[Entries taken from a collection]
+++

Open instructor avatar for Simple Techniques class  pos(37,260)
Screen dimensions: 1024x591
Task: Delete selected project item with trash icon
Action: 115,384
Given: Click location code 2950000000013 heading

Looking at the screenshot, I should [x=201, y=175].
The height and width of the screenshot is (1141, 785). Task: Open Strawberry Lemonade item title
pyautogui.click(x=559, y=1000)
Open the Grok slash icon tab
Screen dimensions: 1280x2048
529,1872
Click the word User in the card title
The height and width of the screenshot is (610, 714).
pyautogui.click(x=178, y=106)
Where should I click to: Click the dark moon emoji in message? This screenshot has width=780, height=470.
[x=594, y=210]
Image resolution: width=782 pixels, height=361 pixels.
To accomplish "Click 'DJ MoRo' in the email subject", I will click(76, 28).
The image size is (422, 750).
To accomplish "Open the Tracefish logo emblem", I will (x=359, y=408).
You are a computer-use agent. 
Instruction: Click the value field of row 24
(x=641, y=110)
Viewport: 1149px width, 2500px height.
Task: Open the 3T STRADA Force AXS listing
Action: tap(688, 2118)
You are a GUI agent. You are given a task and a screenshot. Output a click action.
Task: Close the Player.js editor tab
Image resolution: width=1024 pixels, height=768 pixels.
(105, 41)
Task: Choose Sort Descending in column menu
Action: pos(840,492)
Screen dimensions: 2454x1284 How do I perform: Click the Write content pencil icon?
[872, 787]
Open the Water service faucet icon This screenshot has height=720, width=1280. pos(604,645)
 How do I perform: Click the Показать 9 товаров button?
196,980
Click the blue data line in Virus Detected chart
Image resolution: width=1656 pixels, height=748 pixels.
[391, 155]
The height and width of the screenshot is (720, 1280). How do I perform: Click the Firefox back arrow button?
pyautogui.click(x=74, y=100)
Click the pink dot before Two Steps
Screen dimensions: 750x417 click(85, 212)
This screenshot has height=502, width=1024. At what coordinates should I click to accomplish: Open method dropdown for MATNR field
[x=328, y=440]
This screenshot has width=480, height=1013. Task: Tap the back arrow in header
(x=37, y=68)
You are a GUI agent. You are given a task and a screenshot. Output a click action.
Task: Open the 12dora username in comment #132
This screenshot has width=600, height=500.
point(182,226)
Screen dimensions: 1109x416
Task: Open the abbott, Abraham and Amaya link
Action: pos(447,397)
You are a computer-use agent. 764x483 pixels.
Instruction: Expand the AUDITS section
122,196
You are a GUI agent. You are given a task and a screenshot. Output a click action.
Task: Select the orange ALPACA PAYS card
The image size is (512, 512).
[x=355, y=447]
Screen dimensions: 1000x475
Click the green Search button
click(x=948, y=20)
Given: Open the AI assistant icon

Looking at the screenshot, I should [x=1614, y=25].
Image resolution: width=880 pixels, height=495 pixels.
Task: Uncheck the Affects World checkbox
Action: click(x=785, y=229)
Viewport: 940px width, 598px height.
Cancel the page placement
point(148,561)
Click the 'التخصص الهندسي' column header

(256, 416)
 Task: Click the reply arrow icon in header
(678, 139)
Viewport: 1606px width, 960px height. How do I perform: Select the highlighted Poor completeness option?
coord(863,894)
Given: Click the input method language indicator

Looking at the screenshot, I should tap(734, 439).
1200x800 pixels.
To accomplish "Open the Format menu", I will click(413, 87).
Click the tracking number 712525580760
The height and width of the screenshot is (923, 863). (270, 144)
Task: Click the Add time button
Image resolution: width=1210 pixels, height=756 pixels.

+++

◆ WHAT YOU NEED TO DO: Look back at the entries above and repeat, unchanged, every line from the line holding "The image size is (422, 750)." through the line holding "Task: Close the Player.js editor tab".

◆ TASK OUTPUT:
The image size is (422, 750).
To accomplish "Open the Tracefish logo emblem", I will (x=359, y=408).
You are a computer-use agent. 
Instruction: Click the value field of row 24
(x=641, y=110)
Viewport: 1149px width, 2500px height.
Task: Open the 3T STRADA Force AXS listing
Action: tap(688, 2118)
You are a GUI agent. You are given a task and a screenshot. Output a click action.
Task: Close the Player.js editor tab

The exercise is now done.